The book loosely follows Fey’s life from childhood to the present, but it sticks closer to the themes of work, outsiders, and creative process. This structure and discipline helps a lot. The only story about the SNL pitch room is a brief interaction between Amy Poehler and Jimmy Fallon, which Fey tells not because it’s the best, the meanest, or the funniest, but just because it serves a point she’s making about role models and office culture. When Fey discusses her stint as Sarah Palin impersonator, she isn’t just running a play-by-play, she’s revealing creative thought-processes about one- vs. two-person sketches, how ratings affect creativity, and impression make-up. She’s also giving equal page space to Palin on SNL, Oprah on 30 Rock, and her daughter’s Peter Pan birthday party, because all three crises were important to her at the time.
But my favorite inside-scoop has to be the draft of a Palin-Clinton Saturday Night Live sketch complete with pencil-edits from Fey.
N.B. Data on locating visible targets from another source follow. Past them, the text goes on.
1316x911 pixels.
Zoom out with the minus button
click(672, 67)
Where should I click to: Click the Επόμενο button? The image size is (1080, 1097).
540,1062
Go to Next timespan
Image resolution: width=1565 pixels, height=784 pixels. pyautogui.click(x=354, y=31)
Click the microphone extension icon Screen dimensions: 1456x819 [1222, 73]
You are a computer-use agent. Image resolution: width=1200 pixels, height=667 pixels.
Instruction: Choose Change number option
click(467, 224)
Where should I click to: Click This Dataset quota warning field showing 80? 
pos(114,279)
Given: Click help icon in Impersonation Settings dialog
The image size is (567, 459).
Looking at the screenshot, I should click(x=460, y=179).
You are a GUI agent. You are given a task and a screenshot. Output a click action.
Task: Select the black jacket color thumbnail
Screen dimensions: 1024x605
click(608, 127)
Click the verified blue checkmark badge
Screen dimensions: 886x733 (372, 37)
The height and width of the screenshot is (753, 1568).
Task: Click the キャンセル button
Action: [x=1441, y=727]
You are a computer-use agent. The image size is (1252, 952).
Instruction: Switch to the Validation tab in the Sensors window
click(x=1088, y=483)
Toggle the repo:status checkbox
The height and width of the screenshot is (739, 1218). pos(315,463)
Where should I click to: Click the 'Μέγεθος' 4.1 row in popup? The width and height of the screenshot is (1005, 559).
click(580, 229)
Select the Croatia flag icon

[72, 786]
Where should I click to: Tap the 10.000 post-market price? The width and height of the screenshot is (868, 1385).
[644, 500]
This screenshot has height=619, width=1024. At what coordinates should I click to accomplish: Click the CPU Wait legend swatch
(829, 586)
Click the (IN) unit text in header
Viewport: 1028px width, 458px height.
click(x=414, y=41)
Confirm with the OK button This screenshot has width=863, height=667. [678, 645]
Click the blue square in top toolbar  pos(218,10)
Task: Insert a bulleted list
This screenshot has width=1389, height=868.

These edits show improvements for concision and clarity, but they also show Fey sharpening jokes, which I’ve never been able to envision (being a writer, not a comedian). And they show the importance of women writing for women – or at least the importance of female editors – because this sketch was written by Seth Meyers and edited by Fey. Fey’s edits show slight adjustments that change agency and power dynamics and add vocabulary a female is more likely to know. Fey had the power to make these changes, and her opinion was respected, because by the time this sketch aired she’d already made head writer and transitioned to her own TV show.
Then there’s the fact that this draft was one of many written on SATURDAY for a show called SATURDAY Night Live, and my slow-moving writer’s mind has exploded.